When, then, did the shows make their way to Bryant Park? During the '70s and '80s, American designers began to stage their own shows in lofts, clubs, and restaurants. According to Fern Mallis, vice president of IMG, the company that houses 7th on Sixth—the organization that produces New York's Olympus Fashion Week, as well as several other shows—the impetus for the event we are familiar with today was literally an accident. It was 1990 and Mallis, then executive director of the Council of Fashion Designers of America, was attending a Michael Kors show in a loft space in downtown Manhattan. When the bass started thumping, a piece of plaster came loose from the ceiling and fell onto the models as they went down the runway. As Mallis remembers it, the girls strutted on, but plaster also landed in the laps of writers Suzy Menkes and Carrie Donovan, while the rest of the crowd nervously searched for fire escapes. During another show in the early '90s, this one in a Soho loft space that was "packed to the rafters," a generator blew, leaving the crowd of editors and buyers in the dark. The audience waited for 30 minutes, holding cigarette lighters aloft as though swaying through a power ballad, until the generators were restored. It was then, Mallis says, that the fashion set said enough with small, unsafe spaces. "The general sentiment was, 'We love fashion but we don't want to die for it.' "

As head of the CFDA, Mallis took up the cause and sought out a venue where all the shows could be held in a single space.

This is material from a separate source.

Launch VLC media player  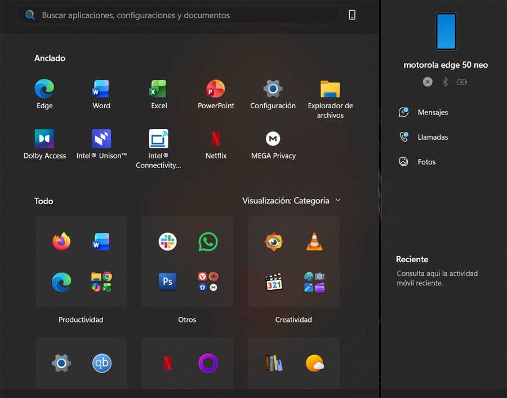(314, 241)
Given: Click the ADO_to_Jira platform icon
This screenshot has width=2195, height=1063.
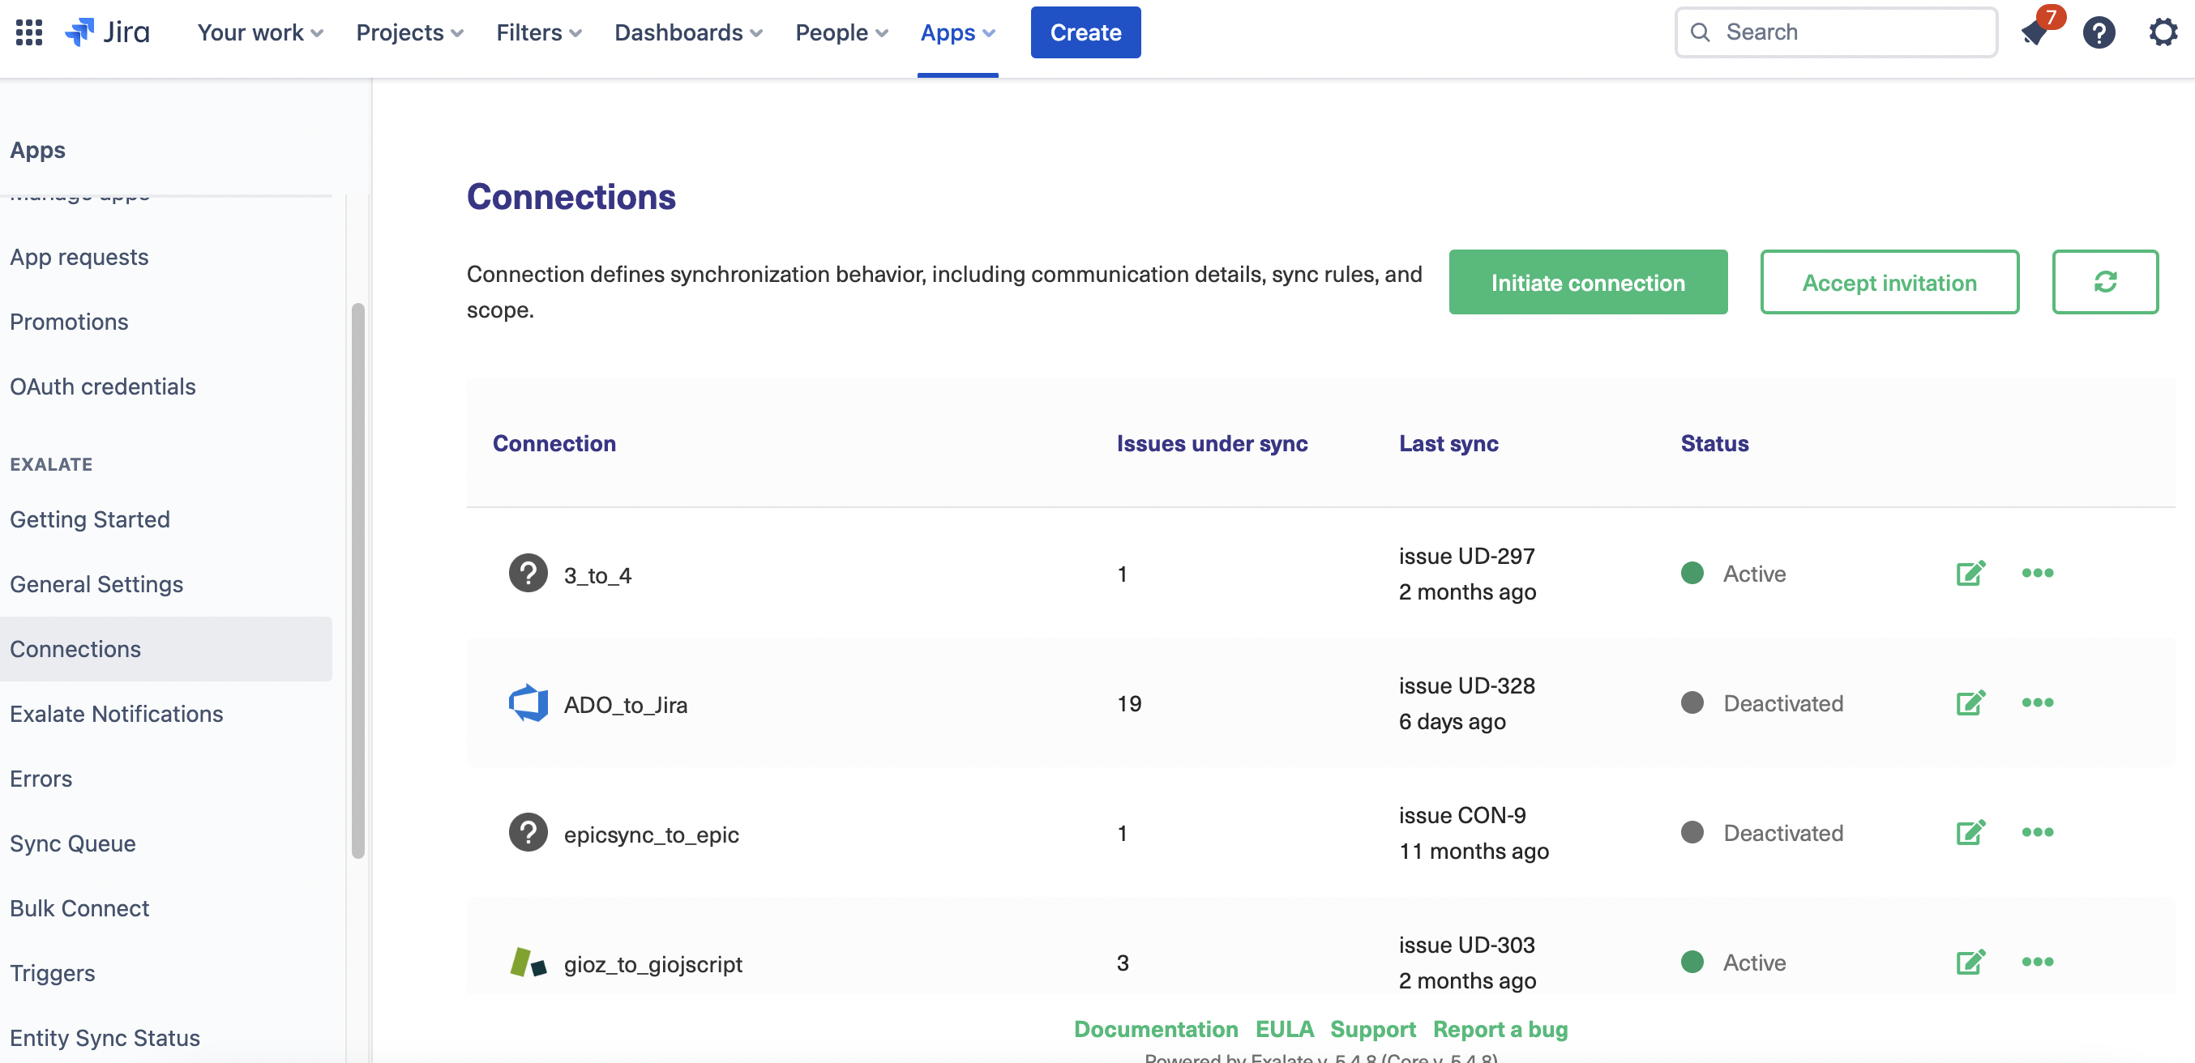Looking at the screenshot, I should (527, 703).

Designers, she says, were reluctant to sign on; they worried that showing in a group setting would hamper their creativity. But they also realized it would allow their work greater visibility. After an experimental first run at the Macklow (now the Millennium) Hotel on 44th Street, the concept took off. Mallis then worked out a plan with Bryant Park to put up tents in the East and West Plazas. A year later, the Spring 1994 collections were sent down the runway, and Fashion Week as we know it began. The CFDA also created 7th on Sixth, a separate company with its own board, and this organization formalized a schedule, drew up a press list (which is harder to infiltrate than the Vanity Fair Oscar party), and sold sponsorship to various companies. Finally, Mallis says, the shows were "organized, centralized, modernized." (Of course, as anyone who has braved the suffocating crush at Bryant Park knows, "hectic, chaotic, and frantic" seem more appropriate designations.)

And  since 2010, when the occasion was moved to Lincoln Center for the Performing Arts, it has never been as messy as it is now.

So, when you all go craazzzyy about everything around fashion week, taking days and weeks (or months?) to just find the right outfits, at least your fashion-pedia are a little bit heavier with this knowledge.

 Signorfandi, aspirin anyone?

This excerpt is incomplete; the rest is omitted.